The Lightweight Directory Access Protocol (LDAP) is a standard application layer protocol in the Internet Protocol (IP) Suite used for accessing and maintaining distributed directory information services over a network. This is achieved by the protocol's methods to query and manipulate these directory services. Directory services are integral in setting up an Intranet and internet applications through allowing the sharing of the user, system, network, service, and application information on the network. For example, a corporate email for an organization and a telephone directory are both only achievable through directory services. As such, these records are always stored in an organized and often hierarchical structure.

With that in mind, an LDAP Injection is an attack technique which exploits websites which use LDAP statements supplied by the user. This is accomplished whenever a web page does not properly sanitize user-input and the attacker manipulates the LDAP statement for some malicious action. These attacks can cause serious security issues as the statement will be processed with the same permissions as the component that executed it such as a database server, a web application server, etc.
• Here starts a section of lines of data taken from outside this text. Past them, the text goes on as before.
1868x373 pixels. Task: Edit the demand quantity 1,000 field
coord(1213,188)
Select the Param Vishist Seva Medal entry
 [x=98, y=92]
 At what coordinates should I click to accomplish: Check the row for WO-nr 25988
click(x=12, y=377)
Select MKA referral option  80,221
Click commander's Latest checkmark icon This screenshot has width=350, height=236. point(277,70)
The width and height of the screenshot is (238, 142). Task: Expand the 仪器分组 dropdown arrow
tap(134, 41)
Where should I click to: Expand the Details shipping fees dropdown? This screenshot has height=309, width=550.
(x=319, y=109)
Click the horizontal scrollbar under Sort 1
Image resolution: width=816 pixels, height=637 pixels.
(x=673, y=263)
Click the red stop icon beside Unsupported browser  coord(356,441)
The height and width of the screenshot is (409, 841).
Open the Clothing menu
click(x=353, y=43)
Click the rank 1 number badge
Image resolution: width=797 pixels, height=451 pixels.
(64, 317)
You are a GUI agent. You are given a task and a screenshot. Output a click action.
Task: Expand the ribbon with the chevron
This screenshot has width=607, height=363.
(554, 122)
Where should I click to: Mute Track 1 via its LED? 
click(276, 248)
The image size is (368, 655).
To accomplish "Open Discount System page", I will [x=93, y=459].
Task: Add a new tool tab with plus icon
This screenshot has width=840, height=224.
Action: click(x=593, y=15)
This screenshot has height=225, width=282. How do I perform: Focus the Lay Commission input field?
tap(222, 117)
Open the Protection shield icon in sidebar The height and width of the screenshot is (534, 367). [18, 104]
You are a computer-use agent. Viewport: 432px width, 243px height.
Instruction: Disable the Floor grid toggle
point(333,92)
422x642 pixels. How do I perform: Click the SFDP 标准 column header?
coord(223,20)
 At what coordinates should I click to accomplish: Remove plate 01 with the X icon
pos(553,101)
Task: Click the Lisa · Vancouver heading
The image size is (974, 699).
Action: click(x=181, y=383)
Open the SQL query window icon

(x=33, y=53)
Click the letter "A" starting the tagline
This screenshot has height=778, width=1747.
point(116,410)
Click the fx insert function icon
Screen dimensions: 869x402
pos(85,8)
As such, it is possible for the attacker to gain rights to query, modify, or even remove data in the LDAP tree.

Mitigation

As LDAP Injection is simple in nature, it is also very straightforward and equally as simple to mitigate these attacks. As mentioned before, the attacks are only possible when user-input is not properly sanitized and cleaned to prevent code injection. Therefore; having developers do their due diligence when designing systems which use the protocol and ensuring they sanitize and clean user-input with the right escape characters before using it will definitely prevent the injection-type attack. They should also pay close attention to the type of escaping used as there are different types depending on if the user input is used to create a Distinguished Name (DN) or as part of the search filter.